Yeah. I don't want to say I got dragged into it, but the things I did the Roots kind of dragged me into that. You know? They heard my stuff without me... [Laughs]. I didn’t even let anybody hear my stuff. I wasn’t letting anybody. I played it for this one person, and I gave it to somebody and they played it for this other guy. Next thing I know, I was in the studio listening to the stuff with them. And I was like “Man, how did this happen? You like that, huh? Ok.” Another mutual friend introduced me and RJ, and we did a couple songs.

On the one hand it was really liberating because that was when I finally accepted that people want me to sing. Not that I don’t like singing, I love singing, but it took a lot for me to be really comfortable with it. Once I sort of got into with RJ, it was cool because he would just give me stuff like, “Oh, yeah, that’s cool. No, I don’t like that one. This one’s good. Can we switch this up? Turn that around. Double this.” It was cool in a way because I realized how much I really do like making music. Playing with words. Coming up with the melodies, the harmonies. It was like an express lane to the thing I like the most which is creating this story and then embellishing it with harmony. I really enjoy that stuff, and I guess having it isolated like that drove it home to me. At the same time, it left me really eager to go back and re-approach my own stuff.

From a more holistic approach?

Yeah. It helped me sort of clear up in my head exactly what this is and what I should sound like. Also to know exactly what I’m looking for and not really veer off in directions that don’t suit me that well. To just be honest, what I like, or what suits me is a heavily rhythmic kind of guttural. The brain doesn’t come in until the lyrics. And even then it’s like the end [Laughs]. I like myself best when I’m just off the cuff. The feeling is what’s important.

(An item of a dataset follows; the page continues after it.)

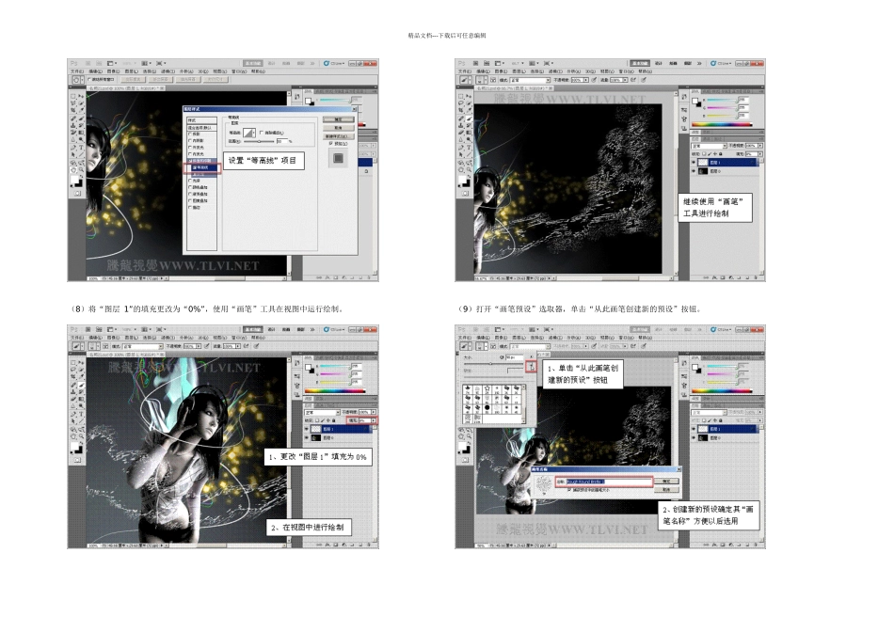Screen dimensions: 894x632
Task: Click the airbrush icon in step 8 options bar
Action: (x=207, y=345)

You talked about figuring out what the story is going to be. What would you say the story is for this upcoming project? Listening to some of your music, I feel like it’s about finding out where love fits into this life that we all have and how we live it.

You got it, right there.

Great.  

I think all the music that really connects, that I connect to the most, have at least two messages at once. There’s always a connection to something bigger. If it’s about the girl that left you or whatever, there’s always something bigger that really connects to the larger human struggle or whatever it is. I grew up listening to great artists, and am still growing up listening to great artists, that made great albums. I probably will never be out of the mindset that that’s what defines a great artist: someone who can make a record that’s 30 minutes, 45 minutes, 60 minutes that holds your attention. Illmatic, What’s Going On, all five records Stevie made in the 70s, Nevermind, In Utero... I could go on forever with it.  

I would like to create something for people to remember. Something that they put on and not have to do anything else. You know that listening to an album or a collection of music is an activity? You don’t have to email someone while you’re doing it. You don’t have to throw it on while you clean your room, while you wash the dishes. You can actually just sit there and listen to it, you know? Part of that is, I think, allowing your giddy love song to be next to a song about the military industrial complex which is next to the break up song. I’d like to do something that speaks to all that stuff and whatever is on my mind, rather than playing it safe. I don’t know if that was the answer to your question.